» Werkinstructies
(a) Beantwoord deze vragen over het fragment over kwartiermakers:
(i) Welke taak krijgt kwartiermaker C?
(ii) Wat is de kwartiermaker in enkele gevallen ook?
(iii) Met welke ontevredenheid moeten wethouders volgens respondenten kunnen omgaan?
(b) Geef uit het fragment over kwartiermakers letterlijk alles weer vanaf "Uit de interviews" tot en met "in de dienstverlening.".

» Getoonde tekst
• • • •

Respondenten noemen voor kwartiermakers onder meer de vaardigheid om medewerkers te selecteren voor nieuwe functies en de vaardigheid om effectief te kunnen omgaan met voorlopers, meelopers en achterblijvers.

Uit de interviews komen zowel voorbeelden van interne als van (tijdelijk) ingehuurde externe kwartiermakers naar voren. In enkele gevallen is de kwartiermaker ook beoogd afdelingsmanager.

 Voor wethouders wijzen respondenten op het goed kunnen onderhouden van contacten met (bestuurders van) externe samenwerkingsorganisaties en op het kunnen omgaan met ontevredenheid in de maatschappij (en gemeenteraad) naar aanleiding van gemaakte fouten in de dienstverlening.

Drie kwartiermakers

‘Het kwartiermaken is een organisatorische taak waarbij een structurele organisatie neergezet wordt. We hebben drie kwartiermakers. Kwartiermaker A heeft als taak het creëren van de afdeling Sociaal Domein. Kwartiermaker B zet een sociaal team op en kwartiermaker C zal de loketfunctie neerzetten.’

Hoofd afdeling Dienstverlening, kleine gemeente

‘Uiteindelijk zijn we met een hele organisatieverandering bezig. Dat gaat veel meer over verandermanagement en leiderschap en hoe je dat vormgeeft. Ik denk dat de rol van het management heel cruciaal is. Leidinggeven aan zo’n verandering vraagt bepaalde competenties, het is belangrijk te bedenken welke manager de beweging gaat trekken.’

Programmamanager Bunnik

Backoffice, Beleid, HR en Inkoop

Uit de inventariserende interviews komt slechts beperkte informatie naar voren over de nieuw benodigde vaardigheden en kennis in de backoffice, op

beleidsafdelingen en op de afdelingen HR en Inkoop. Bovendien bestaan er grote verschillen in de mate waarin er volgens respondenten sprake is van veranderingen op deze afdelingen. Volgens sommige respondenten verandert er voor beleidsmedewerkers bijvoorbeeld bijna niets, terwijl er volgens

anderen juist veel voor hen verandert.11

11 Op basis van de soms korte telefonische interviews kunnen we dit niet nader verklaren.

(28)

• • • •

Fragment uit dataset:
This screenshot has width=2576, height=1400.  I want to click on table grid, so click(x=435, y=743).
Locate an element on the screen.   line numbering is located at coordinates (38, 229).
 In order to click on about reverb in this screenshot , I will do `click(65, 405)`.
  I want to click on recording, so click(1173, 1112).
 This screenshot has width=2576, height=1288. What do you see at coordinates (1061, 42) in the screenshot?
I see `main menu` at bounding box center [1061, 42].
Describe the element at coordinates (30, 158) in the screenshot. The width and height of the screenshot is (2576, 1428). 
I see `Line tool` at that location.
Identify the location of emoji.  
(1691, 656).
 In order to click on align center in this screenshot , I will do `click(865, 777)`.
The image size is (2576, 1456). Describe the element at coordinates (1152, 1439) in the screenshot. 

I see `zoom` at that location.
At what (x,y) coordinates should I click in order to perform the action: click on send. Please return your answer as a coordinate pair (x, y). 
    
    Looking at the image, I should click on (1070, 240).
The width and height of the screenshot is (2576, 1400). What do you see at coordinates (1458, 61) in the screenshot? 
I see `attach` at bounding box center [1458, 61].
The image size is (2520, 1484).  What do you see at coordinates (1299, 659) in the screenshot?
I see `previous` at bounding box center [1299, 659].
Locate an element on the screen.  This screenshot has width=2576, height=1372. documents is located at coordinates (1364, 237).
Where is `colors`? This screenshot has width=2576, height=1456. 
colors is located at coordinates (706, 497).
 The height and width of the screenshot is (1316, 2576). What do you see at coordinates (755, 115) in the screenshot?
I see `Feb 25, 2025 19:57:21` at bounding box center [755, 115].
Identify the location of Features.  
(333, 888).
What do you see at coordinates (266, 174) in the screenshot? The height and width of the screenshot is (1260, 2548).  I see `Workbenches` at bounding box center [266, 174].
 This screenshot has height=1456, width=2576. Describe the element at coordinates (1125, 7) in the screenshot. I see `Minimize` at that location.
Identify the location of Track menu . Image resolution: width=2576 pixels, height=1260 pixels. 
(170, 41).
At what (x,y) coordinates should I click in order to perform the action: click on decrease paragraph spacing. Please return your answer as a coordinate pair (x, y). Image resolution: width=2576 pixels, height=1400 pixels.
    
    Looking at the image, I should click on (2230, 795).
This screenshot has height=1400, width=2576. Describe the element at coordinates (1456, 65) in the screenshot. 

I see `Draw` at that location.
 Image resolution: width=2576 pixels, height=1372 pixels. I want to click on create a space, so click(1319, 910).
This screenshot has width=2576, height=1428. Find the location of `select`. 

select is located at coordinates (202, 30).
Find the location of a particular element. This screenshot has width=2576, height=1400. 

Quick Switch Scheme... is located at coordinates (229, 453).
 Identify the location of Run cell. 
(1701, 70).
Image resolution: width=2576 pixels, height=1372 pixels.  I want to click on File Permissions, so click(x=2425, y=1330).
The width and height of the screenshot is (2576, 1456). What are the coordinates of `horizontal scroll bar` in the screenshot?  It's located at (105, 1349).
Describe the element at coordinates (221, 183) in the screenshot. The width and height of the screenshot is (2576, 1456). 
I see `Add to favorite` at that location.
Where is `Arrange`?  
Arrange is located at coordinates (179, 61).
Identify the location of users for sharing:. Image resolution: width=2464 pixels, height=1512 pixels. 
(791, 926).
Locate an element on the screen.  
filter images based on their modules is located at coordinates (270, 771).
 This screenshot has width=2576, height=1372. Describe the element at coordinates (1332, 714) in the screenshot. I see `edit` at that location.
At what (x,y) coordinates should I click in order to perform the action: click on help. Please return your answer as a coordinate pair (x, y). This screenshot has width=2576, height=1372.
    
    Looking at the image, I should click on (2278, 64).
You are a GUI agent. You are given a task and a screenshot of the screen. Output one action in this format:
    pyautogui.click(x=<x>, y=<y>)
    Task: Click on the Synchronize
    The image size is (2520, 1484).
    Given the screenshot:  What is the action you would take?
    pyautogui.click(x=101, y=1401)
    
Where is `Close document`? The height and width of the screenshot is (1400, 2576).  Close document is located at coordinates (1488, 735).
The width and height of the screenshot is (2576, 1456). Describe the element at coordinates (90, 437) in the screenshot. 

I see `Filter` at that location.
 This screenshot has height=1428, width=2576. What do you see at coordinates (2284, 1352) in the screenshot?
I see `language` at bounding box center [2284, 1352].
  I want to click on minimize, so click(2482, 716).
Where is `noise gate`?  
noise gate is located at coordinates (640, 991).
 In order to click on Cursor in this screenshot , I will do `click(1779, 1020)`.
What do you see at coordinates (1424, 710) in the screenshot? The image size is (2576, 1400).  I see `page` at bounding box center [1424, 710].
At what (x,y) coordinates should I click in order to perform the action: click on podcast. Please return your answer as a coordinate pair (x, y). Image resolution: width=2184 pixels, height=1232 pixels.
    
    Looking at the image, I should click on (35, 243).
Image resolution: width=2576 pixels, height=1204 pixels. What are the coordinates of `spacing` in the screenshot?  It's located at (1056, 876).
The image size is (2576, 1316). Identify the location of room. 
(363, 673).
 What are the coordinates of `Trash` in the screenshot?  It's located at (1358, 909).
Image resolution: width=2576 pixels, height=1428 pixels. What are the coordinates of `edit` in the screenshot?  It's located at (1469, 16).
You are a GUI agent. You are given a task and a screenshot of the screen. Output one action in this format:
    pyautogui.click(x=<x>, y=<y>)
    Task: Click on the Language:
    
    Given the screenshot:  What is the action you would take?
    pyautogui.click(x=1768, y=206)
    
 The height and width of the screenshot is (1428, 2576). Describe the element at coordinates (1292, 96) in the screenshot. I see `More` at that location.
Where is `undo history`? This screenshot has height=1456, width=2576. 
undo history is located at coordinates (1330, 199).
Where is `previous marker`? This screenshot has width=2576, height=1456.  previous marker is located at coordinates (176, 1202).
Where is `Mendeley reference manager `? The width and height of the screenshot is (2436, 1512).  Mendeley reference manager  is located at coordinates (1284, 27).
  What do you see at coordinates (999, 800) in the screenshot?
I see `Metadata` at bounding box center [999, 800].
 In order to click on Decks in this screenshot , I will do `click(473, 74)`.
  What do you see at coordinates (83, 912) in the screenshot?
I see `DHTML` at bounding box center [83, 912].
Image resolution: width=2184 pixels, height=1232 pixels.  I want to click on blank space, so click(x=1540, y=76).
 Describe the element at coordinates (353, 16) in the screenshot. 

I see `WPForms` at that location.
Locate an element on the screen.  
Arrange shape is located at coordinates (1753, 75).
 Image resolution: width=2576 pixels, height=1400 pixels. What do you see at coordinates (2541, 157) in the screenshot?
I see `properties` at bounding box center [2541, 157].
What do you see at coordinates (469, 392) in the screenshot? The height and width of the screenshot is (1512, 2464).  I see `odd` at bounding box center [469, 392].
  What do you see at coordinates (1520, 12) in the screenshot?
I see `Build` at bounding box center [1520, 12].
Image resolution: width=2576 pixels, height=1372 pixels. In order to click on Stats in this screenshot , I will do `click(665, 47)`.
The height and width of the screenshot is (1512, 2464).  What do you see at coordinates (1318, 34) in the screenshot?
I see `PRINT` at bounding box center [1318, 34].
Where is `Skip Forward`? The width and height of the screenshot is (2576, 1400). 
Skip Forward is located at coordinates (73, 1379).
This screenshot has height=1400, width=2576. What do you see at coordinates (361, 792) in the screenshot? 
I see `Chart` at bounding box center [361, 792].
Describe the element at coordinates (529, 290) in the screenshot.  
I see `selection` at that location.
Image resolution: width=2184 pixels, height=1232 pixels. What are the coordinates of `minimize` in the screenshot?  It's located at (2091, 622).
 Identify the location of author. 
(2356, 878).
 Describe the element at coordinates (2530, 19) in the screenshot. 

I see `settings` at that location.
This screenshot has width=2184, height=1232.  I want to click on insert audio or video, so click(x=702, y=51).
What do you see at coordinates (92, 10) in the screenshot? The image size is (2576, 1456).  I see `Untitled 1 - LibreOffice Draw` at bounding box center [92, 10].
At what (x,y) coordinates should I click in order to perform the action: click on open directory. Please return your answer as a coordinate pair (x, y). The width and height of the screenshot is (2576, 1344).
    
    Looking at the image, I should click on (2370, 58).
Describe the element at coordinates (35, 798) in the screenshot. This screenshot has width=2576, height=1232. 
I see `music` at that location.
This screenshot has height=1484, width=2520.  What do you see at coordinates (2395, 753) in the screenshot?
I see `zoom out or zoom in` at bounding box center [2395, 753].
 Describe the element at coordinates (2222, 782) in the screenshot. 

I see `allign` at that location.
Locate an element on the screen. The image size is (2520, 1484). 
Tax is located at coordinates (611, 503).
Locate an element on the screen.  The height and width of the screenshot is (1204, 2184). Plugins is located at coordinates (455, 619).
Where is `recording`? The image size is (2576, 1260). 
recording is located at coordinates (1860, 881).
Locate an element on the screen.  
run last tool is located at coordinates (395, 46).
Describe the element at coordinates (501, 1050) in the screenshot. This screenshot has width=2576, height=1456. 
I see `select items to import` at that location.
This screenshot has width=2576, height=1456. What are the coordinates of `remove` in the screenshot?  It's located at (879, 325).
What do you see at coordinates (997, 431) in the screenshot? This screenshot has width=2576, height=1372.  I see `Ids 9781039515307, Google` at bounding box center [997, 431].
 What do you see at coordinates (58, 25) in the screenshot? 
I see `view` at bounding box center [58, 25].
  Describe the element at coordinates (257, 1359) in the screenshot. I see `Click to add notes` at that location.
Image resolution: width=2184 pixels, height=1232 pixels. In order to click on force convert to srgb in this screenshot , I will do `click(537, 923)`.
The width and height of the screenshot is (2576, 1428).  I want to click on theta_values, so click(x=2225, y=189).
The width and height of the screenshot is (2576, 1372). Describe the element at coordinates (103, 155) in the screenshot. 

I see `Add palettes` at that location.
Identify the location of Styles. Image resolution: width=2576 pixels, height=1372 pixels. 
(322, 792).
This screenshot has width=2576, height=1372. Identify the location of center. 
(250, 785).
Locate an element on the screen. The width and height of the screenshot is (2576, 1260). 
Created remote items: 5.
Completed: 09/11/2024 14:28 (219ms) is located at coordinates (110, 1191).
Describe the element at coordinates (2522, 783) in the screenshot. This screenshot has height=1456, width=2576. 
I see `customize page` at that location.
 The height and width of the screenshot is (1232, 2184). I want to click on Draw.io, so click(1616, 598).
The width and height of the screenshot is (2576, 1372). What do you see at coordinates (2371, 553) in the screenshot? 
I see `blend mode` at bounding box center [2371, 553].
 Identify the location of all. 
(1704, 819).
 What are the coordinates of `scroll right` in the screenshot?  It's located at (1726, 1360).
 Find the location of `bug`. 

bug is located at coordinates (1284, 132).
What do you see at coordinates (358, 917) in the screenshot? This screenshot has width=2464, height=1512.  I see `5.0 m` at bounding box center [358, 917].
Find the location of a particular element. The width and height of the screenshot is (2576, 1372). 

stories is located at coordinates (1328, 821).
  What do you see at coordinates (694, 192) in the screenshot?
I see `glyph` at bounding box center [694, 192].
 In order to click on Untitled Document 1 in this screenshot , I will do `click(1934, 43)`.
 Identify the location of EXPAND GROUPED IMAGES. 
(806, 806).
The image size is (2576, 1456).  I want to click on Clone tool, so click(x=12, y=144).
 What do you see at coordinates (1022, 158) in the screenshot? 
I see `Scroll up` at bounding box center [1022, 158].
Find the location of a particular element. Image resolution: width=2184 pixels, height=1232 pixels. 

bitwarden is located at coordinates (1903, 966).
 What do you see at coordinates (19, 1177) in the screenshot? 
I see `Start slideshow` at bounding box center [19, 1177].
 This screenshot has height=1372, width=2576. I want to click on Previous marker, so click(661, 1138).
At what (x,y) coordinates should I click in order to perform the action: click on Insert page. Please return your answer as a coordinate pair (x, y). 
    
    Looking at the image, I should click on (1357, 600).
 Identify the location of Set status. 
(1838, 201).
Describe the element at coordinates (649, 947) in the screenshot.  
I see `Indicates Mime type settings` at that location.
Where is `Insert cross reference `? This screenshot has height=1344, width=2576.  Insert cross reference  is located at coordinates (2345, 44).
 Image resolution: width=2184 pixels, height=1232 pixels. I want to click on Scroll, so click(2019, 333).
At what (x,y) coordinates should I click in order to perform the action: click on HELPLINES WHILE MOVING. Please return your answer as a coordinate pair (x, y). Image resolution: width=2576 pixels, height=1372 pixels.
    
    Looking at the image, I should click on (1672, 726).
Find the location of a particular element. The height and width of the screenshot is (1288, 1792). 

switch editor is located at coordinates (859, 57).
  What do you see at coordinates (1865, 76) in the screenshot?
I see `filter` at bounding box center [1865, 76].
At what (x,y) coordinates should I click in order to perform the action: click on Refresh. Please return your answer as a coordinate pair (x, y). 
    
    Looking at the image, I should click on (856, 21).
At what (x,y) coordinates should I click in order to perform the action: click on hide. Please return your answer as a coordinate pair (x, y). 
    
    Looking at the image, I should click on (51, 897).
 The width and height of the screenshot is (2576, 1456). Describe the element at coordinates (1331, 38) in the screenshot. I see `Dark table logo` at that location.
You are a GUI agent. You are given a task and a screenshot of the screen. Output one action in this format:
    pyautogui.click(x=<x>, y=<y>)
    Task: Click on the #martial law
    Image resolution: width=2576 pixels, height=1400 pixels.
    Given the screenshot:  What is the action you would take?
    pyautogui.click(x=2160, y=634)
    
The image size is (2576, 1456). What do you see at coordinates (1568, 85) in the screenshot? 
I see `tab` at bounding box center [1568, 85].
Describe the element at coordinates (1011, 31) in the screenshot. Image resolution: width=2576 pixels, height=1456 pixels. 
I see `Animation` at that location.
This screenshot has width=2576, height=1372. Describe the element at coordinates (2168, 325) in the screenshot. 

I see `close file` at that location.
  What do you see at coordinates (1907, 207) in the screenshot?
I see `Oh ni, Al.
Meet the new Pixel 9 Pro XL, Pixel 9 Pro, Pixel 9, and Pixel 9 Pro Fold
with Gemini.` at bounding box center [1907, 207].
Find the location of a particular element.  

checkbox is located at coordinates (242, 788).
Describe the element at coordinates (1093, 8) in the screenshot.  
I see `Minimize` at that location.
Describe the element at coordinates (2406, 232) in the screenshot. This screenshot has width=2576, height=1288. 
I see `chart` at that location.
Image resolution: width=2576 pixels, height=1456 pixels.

• • • •

» Definitieve antwoorden
(a)
(i) Kwartiermaker C zal de loketfunctie neerzetten.
(ii) In enkele gevallen is de kwartiermaker ook beoogd afdelingsmanager.
(iii) Met ontevredenheid in de maatschappij (en gemeenteraad) naar aanleiding van gemaakte fouten in de dienstverlening.

(b)
Uit de interviews komen zowel voorbeelden van interne als van (tijdelijk) ingehuurde externe kwartiermakers naar voren. In enkele gevallen is de kwartiermaker ook beoogd afdelingsmanager.

 Voor wethouders wijzen respondenten op het goed kunnen onderhouden van contacten met (bestuurders van) externe samenwerkingsorganisaties en op het kunnen omgaan met ontevredenheid in de maatschappij (en gemeenteraad) naar aanleiding van gemaakte fouten in de dienstverlening.